Clinical Trial: Clinical Trial of Stem Cell Based Tissue Engineered Laryngeal Implants

Study Status: Recruiting
Recruit Status: Recruiting
Study Type: Interventional

Official Title: Phase I/IIa Clinical Trial of Stem Cell Based Tissue Engineered Partial Laryngeal Implants in 10 Adult Patients With End-stage Laryngeal Stenosis With 24 Months Follow-up.

Brief Summary:

This study aims to test a new groundbreaking treatment for narrowing of the voicebox and upper windpipe, which can be due to injury, inflammatory disease or cancer treatment. Narrowing of the voicebox or upper windpipe can leave patients dependant on a tracheostomy tube to breath through (a tube or hole in the neck), which can require a high level of care with regular hospital visits and can lead to recurrent chest infections. Regular surgical procedures may be necessary to widen the airway. Speaking may be very difficult or not even possible, breathing is usually a struggle and swallowing can also be affected. Patients feel very tired all the time.

The new treatment tested by this study is an implant that will partially replace the voicebox or upper windpipe in order to cure the narrowing. The implant is based on a human donor voicebox or windpipe that has been processed with detergents and enzymes in order to remove all the cells from the donor, leaving a 'scaffold' of connective tissue. The patient's own stem cells are removed from the bone marrow, then are grown on the scaffold in the laboratory. These cells will form the cartilage in the wall of the scaffold. A split skin graft from the patient may be needed to line the inside of the implant. The implant can be considered 'living' due to the cells grown on it, and this type of treatment is referred to as 'tissue engineering' or 'regenerative medicine'.

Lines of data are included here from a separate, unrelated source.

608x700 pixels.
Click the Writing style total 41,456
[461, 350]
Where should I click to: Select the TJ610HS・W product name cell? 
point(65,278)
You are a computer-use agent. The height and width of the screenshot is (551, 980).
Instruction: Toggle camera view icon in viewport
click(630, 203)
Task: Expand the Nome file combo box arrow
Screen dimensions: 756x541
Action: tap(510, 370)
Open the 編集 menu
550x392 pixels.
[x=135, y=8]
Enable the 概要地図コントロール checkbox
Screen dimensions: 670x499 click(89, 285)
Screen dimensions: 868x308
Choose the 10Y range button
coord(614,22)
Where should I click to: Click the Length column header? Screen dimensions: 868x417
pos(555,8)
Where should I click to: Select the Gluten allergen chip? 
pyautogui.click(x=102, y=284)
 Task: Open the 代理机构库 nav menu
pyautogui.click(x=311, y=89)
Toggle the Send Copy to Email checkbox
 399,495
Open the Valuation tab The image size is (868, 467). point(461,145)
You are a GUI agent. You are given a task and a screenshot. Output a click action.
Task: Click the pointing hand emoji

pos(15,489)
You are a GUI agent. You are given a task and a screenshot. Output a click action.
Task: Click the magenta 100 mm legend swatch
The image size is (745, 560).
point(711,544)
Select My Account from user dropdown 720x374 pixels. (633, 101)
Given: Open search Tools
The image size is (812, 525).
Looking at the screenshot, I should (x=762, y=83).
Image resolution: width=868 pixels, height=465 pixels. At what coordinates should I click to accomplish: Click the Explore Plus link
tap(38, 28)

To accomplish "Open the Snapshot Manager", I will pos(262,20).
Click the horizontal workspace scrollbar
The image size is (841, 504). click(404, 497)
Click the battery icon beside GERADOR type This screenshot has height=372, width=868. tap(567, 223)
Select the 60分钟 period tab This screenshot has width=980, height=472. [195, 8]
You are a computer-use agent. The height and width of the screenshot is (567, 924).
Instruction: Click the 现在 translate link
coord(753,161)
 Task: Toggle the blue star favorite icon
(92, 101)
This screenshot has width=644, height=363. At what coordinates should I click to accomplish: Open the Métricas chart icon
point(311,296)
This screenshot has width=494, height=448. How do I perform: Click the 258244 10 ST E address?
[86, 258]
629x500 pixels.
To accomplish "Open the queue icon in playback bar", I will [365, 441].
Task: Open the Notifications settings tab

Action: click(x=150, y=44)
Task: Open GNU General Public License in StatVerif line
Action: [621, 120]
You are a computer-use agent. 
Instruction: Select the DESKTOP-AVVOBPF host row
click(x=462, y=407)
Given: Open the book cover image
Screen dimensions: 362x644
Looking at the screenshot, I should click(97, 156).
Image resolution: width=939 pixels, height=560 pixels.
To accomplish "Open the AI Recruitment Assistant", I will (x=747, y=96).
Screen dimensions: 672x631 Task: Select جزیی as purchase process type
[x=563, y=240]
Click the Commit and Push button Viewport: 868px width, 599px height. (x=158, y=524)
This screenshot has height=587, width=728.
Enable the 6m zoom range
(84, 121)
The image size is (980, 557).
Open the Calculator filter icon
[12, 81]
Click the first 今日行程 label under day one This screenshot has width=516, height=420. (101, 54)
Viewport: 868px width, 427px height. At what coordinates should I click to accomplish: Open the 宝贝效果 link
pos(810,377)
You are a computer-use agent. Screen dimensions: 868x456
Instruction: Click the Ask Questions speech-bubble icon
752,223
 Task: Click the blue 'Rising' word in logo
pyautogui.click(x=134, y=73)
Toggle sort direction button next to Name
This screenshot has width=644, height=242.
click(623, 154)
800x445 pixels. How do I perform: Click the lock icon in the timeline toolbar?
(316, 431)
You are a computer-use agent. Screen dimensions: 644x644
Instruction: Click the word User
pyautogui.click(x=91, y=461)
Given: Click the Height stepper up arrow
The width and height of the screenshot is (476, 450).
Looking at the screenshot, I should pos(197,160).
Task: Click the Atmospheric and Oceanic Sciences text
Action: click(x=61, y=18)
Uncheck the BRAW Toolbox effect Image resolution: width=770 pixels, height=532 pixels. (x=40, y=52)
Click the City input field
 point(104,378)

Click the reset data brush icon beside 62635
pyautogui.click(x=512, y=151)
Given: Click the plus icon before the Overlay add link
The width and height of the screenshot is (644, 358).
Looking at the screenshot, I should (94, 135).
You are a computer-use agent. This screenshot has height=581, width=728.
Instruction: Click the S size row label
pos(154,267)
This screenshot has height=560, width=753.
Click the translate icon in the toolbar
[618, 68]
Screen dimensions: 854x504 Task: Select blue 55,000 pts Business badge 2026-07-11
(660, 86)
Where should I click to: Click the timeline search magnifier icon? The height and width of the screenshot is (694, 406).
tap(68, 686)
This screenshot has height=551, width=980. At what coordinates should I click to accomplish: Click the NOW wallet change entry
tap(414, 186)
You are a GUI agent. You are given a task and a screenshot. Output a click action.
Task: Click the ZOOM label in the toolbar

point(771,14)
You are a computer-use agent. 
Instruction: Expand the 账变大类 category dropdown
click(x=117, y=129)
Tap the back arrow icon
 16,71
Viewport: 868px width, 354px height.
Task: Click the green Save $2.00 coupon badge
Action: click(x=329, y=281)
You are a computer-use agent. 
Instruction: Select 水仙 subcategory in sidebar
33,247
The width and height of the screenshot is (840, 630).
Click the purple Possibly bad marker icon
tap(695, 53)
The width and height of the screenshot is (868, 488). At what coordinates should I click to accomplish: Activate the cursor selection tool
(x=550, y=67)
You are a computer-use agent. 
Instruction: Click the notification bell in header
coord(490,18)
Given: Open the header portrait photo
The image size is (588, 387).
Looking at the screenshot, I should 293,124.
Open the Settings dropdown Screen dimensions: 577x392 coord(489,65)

Once these cells have attached and started to grow on the scaffold, it is ready to be implanted into the patient, and an operation is performed which occurs in two separate stages. The final stage of the operation involves removing the narrow section of voicebox or upper windpipe and implanting the scaffold to reconstruct it. Patients will be followed up for two years after this operation, with investigations such as CT

Detailed Summary:

The RegenVOX trial is a phase I/IIa safety and potential efficacy clinical trial of tissue-engineered laryngotracheal replacement using autologous-derived cells and decellularised human donor scaffolds in 10 patients with severe acquired laryngotracheal stenosis.

Current solutions for the treatment of advanced structural disorders of the larynx such as trauma, inflammatory disorders or following cancer treatment are suboptimal and patients with such problems require frequent hospitalisation. A regenerative solution that restores the anatomy of the larynx would provide a definitive treatment for these patients, improve the outcome of resection for malignant disease, avoid some laryngectomies and would reduce the threshold for performing surgery over administering chemotherapy thereby reducing morbidity. Giving patients a once-only therapy of a life-time functional living replacement would allow patients to lead tracheostomy-free lives with improved breathing, swallowing and speech and a lower requirement for hospital follow-up.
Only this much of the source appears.